Using this flag implies that HAProxy will be responsible of handling the load balancing in TCP mode
HAProxy is used to in conjunction win Keepalived so send proxy packets.
Example:
First create a configmap with the VIP mapping
echo "apiVersion: v1
data:
10.4.0.50: default/nginx-ingress-lb:PROXY
10.4.0.51: default/echoheaders
kind: ConfigMap
metadata:
name: vip-configmap
namespace: default" | kubectl create -f -
Where default/nginx-ingress-lb
is a NGINX Ingress controller with the option use-proxy-protocol:true
.
The Ingress controller just have one rule using the echoheaders container.

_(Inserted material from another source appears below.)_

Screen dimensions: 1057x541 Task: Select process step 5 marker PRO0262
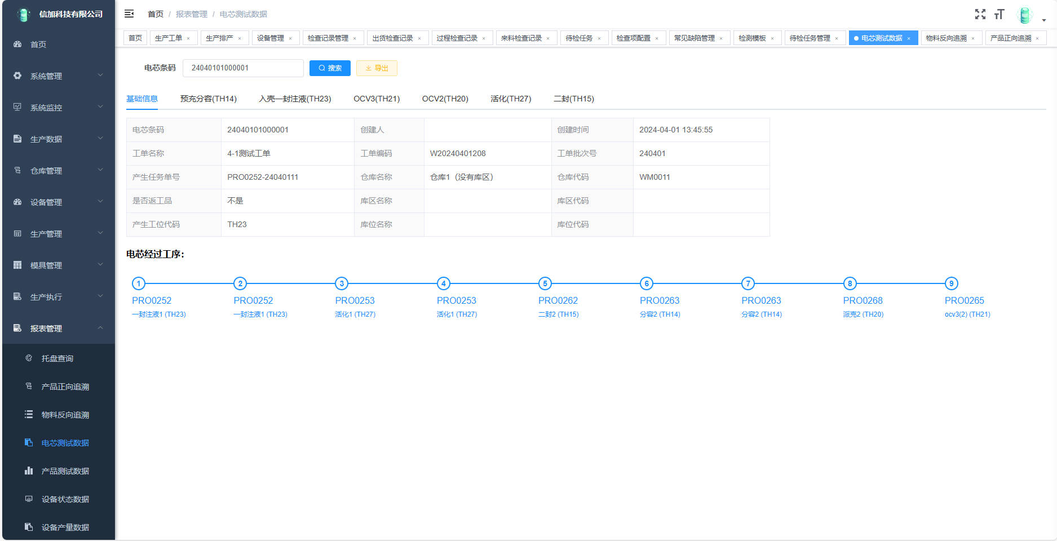545,283
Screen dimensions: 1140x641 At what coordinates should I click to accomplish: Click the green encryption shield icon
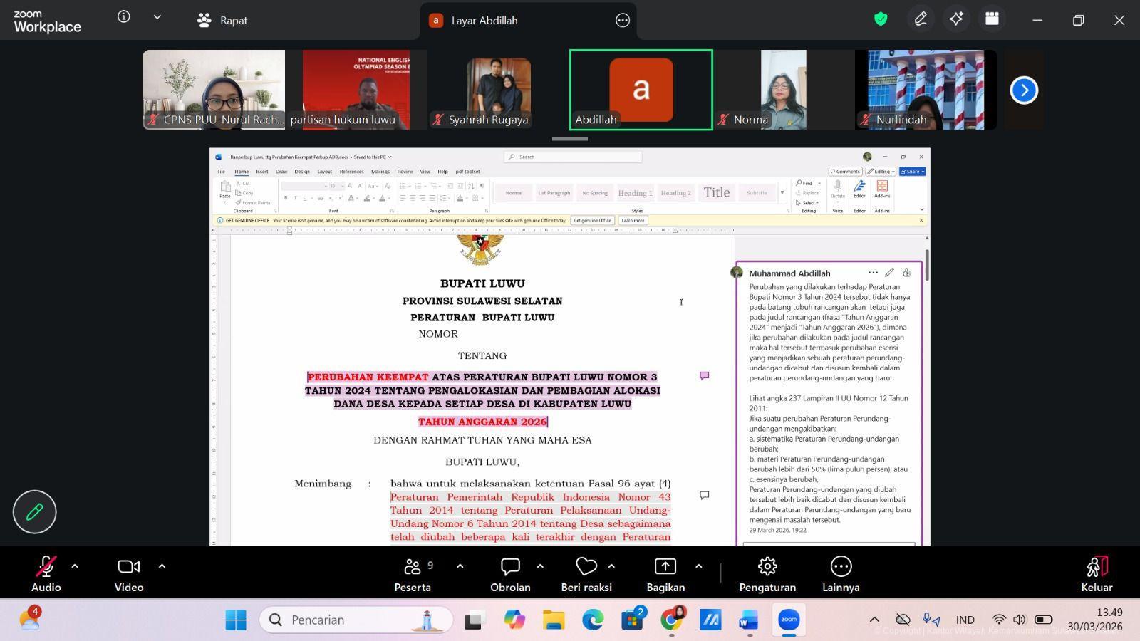pyautogui.click(x=881, y=20)
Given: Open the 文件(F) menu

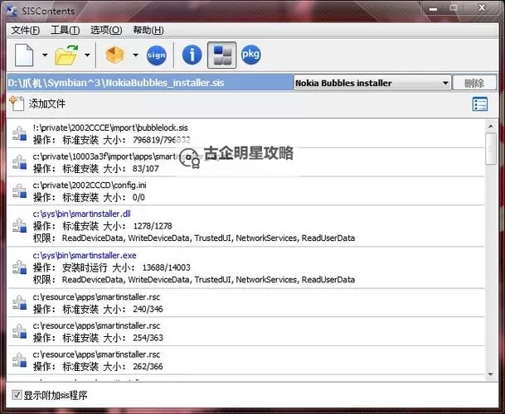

old-mbp:~ aledbf$ kubectl get ing
NAME RULE BACKEND ADDRESS AGE
default-server - 10.4.0.5 1d
/ echoheaders-x:80
kubectl create -f vip-daemonser-proxy.xml
Finally test the content of the header x-forwarded-for
to verify it returns the IP address of the client
$ curl -v http://10.4.0.50
curl 10.4.0.50
CLIENT VALUES:
client_address=10.2.0.186
command=GET
real path=/
query=nil
request_version=1.1
request_uri=http://10.4.0.50:8080/
SERVER VALUES:
server_version=nginx: 1.9.7 - lua: 9019
HEADERS RECEIVED:
accept=*/*
connection=close
host=10.4.0.50
user-agent=curl/7.43.0
x-forwarded-for=10.4.0.148
x-forwarded-host=10.4.0.50
x-forwarded-port=80
x-forwarded-proto=http
x-real-ip=10.4.0.148
BODY:
-no body in request-
chart/kube-keepalived-vip
contains a Helm chart. There are two Makefile targets related to it:
- chart-subst: This target generates
Chart.yaml
andvalues.yaml
from the templates. After this the chart is ready and the directory could be referenced directly for use withhelm install
orhelm upgrade
. - chart: This target generates a Helm package located at
chart/kube-keepalived-X.Y.Z.tgz
. This target requires Helm to be installed.
The chart supports both the normal mode of operation and the mode with PROXY protocol support via HAProxy. It has been tested on Kubernetes 1.8 and 1.9.